"""

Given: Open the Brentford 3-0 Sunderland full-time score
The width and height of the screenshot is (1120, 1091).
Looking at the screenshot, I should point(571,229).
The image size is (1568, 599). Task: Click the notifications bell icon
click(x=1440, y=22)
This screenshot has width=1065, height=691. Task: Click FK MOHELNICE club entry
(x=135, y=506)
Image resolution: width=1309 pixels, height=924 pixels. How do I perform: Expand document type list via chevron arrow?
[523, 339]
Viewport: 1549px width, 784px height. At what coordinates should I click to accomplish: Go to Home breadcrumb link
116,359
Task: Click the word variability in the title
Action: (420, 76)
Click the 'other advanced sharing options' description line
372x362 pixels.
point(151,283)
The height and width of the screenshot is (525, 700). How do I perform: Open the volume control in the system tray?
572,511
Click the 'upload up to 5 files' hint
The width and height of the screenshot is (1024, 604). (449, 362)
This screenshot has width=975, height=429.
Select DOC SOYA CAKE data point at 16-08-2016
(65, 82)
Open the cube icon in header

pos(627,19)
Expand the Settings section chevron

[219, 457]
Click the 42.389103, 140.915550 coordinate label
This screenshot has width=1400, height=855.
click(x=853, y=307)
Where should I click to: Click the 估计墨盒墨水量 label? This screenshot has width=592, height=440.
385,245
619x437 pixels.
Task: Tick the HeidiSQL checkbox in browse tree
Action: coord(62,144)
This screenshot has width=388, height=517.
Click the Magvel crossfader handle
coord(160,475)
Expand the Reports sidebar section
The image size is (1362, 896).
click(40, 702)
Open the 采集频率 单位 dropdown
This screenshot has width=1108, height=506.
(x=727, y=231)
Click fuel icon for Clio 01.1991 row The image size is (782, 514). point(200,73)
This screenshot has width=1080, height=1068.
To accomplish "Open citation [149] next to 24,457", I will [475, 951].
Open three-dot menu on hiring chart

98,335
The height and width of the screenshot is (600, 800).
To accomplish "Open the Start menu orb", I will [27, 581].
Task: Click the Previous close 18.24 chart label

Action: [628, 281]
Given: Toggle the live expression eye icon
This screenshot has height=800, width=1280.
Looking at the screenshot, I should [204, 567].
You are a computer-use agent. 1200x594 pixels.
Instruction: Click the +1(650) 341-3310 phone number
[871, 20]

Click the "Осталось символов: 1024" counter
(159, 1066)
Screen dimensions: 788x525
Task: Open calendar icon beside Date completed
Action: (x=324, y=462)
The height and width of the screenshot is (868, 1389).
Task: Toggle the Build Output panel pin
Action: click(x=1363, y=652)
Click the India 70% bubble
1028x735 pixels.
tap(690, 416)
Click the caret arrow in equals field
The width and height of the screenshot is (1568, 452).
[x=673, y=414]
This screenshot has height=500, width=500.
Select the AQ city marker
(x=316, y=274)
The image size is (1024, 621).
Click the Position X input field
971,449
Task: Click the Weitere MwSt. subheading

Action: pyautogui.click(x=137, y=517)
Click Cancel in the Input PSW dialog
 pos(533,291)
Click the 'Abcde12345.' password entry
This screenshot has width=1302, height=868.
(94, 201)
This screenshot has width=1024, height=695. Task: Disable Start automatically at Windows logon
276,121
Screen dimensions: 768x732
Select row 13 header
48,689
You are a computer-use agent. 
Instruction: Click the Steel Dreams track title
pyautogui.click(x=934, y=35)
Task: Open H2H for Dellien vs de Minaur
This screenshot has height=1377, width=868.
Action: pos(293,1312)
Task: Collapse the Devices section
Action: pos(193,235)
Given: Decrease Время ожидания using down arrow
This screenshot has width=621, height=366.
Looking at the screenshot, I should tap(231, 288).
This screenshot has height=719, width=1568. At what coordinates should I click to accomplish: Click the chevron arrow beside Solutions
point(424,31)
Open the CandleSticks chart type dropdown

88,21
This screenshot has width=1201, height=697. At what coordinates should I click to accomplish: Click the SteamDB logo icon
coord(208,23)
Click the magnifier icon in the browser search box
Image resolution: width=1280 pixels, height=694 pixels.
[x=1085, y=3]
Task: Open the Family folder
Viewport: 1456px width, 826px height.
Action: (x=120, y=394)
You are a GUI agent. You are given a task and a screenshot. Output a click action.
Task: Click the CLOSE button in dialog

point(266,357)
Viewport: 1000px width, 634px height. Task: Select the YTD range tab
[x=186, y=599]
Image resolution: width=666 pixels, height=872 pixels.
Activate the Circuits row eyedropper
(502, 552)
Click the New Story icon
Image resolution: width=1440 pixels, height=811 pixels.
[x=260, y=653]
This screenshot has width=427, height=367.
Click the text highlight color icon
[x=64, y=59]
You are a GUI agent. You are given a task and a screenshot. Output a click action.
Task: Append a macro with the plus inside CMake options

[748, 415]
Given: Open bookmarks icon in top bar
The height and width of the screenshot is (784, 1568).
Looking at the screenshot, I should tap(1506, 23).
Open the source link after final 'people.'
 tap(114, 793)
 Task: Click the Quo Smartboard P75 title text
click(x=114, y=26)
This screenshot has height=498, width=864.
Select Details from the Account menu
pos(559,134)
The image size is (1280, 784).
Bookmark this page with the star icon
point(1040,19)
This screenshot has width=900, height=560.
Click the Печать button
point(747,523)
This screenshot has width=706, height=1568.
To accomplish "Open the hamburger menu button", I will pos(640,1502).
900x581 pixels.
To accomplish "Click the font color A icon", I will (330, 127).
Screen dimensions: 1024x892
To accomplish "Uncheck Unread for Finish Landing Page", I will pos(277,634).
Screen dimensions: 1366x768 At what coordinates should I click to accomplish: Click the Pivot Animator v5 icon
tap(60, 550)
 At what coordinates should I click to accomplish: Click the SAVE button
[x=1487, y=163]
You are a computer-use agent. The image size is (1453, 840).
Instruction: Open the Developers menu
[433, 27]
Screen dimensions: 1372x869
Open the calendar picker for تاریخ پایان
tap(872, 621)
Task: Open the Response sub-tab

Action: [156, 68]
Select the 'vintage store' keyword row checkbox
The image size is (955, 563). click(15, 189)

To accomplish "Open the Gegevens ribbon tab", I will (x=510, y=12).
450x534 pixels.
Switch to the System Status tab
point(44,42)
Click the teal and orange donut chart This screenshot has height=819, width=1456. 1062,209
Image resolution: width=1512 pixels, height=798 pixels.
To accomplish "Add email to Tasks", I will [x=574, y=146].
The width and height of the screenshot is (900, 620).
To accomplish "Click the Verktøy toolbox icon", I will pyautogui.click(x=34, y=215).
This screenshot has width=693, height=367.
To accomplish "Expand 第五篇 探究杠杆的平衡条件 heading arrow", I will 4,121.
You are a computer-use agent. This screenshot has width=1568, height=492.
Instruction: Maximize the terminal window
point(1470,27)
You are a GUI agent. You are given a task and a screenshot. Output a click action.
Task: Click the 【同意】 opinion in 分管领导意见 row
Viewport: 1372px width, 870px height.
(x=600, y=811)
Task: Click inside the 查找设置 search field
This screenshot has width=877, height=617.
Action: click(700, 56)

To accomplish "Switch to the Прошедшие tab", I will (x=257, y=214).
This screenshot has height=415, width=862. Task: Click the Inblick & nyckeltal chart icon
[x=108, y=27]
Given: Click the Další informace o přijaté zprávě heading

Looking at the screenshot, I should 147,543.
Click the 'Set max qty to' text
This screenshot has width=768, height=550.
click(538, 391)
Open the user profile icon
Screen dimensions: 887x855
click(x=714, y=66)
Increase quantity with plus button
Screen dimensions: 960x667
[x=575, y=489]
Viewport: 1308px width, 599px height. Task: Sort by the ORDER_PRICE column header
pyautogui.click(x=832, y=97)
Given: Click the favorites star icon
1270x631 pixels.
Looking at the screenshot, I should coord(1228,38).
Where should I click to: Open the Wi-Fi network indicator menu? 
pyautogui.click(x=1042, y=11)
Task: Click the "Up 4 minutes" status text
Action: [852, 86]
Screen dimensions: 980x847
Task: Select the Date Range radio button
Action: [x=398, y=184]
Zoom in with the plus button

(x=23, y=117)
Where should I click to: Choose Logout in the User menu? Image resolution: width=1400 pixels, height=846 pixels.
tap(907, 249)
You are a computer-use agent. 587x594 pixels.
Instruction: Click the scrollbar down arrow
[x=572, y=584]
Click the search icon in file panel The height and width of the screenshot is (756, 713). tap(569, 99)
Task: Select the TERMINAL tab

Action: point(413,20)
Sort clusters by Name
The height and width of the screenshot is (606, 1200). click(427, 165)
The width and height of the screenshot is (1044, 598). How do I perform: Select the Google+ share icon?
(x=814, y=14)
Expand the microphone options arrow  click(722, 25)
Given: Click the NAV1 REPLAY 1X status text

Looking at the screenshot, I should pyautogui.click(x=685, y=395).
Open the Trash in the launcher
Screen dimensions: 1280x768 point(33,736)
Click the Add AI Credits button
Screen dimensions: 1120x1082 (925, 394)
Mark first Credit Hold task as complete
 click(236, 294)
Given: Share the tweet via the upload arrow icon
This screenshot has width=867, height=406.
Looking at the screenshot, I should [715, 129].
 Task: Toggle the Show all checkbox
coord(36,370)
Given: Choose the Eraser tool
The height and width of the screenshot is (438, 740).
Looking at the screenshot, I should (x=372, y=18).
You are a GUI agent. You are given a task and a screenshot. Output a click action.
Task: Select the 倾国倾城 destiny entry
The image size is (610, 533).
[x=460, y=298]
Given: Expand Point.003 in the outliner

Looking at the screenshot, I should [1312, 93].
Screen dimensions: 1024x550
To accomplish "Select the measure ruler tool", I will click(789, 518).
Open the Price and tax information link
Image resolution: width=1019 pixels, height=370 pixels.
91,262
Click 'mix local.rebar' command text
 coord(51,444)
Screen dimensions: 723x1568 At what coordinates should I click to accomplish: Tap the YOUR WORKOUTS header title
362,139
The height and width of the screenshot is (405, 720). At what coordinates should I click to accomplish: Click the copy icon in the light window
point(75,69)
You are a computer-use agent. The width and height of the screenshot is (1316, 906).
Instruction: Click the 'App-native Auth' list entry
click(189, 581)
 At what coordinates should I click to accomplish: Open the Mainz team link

"""

ACTIVITY: The required output is every line from the one that holds "Open the Trash in the launcher" through the last line of the listing above, retyped exactly and with nothing else.

ANSWER TO THIS EXERCISE:
Open the Trash in the launcher
Screen dimensions: 1280x768 point(33,736)
Click the Add AI Credits button
Screen dimensions: 1120x1082 (925, 394)
Mark first Credit Hold task as complete
 click(236, 294)
Given: Share the tweet via the upload arrow icon
This screenshot has width=867, height=406.
Looking at the screenshot, I should [715, 129].
 Task: Toggle the Show all checkbox
coord(36,370)
Given: Choose the Eraser tool
The height and width of the screenshot is (438, 740).
Looking at the screenshot, I should (x=372, y=18).
You are a GUI agent. You are given a task and a screenshot. Output a click action.
Task: Select the 倾国倾城 destiny entry
The image size is (610, 533).
[x=460, y=298]
Given: Expand Point.003 in the outliner

Looking at the screenshot, I should [1312, 93].
Screen dimensions: 1024x550
To accomplish "Select the measure ruler tool", I will click(789, 518).
Open the Price and tax information link
Image resolution: width=1019 pixels, height=370 pixels.
91,262
Click 'mix local.rebar' command text
 coord(51,444)
Screen dimensions: 723x1568 At what coordinates should I click to accomplish: Tap the YOUR WORKOUTS header title
362,139
The height and width of the screenshot is (405, 720). At what coordinates should I click to accomplish: Click the copy icon in the light window
point(75,69)
You are a computer-use agent. The width and height of the screenshot is (1316, 906).
Instruction: Click the 'App-native Auth' list entry
click(189, 581)
 At what coordinates should I click to accomplish: Open the Mainz team link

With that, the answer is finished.